Entries on finding words and elements
● ● ● ● ●
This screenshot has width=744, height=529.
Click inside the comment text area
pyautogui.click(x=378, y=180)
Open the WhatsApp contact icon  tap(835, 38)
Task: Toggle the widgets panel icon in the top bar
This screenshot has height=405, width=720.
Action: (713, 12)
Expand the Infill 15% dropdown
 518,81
● ● ● ● ●
* [PROBLEM TO SOLVE]:
Please put the lines of the records, starting at the line that contains "Task: Toggle the" and ending at the end of the records, into a Markdown table with columns No. and Line, one row per line and blank lines left out.

* [ANSWER TO THE TASK]:
| No. | Line |
|---|---|
| 1 | Task: Toggle the widgets panel icon in the top bar |
| 2 | This screenshot has height=405, width=720. |
| 3 | Action: (713, 12) |
| 4 | Expand the Infill 15% dropdown |
| 5 |  518,81 |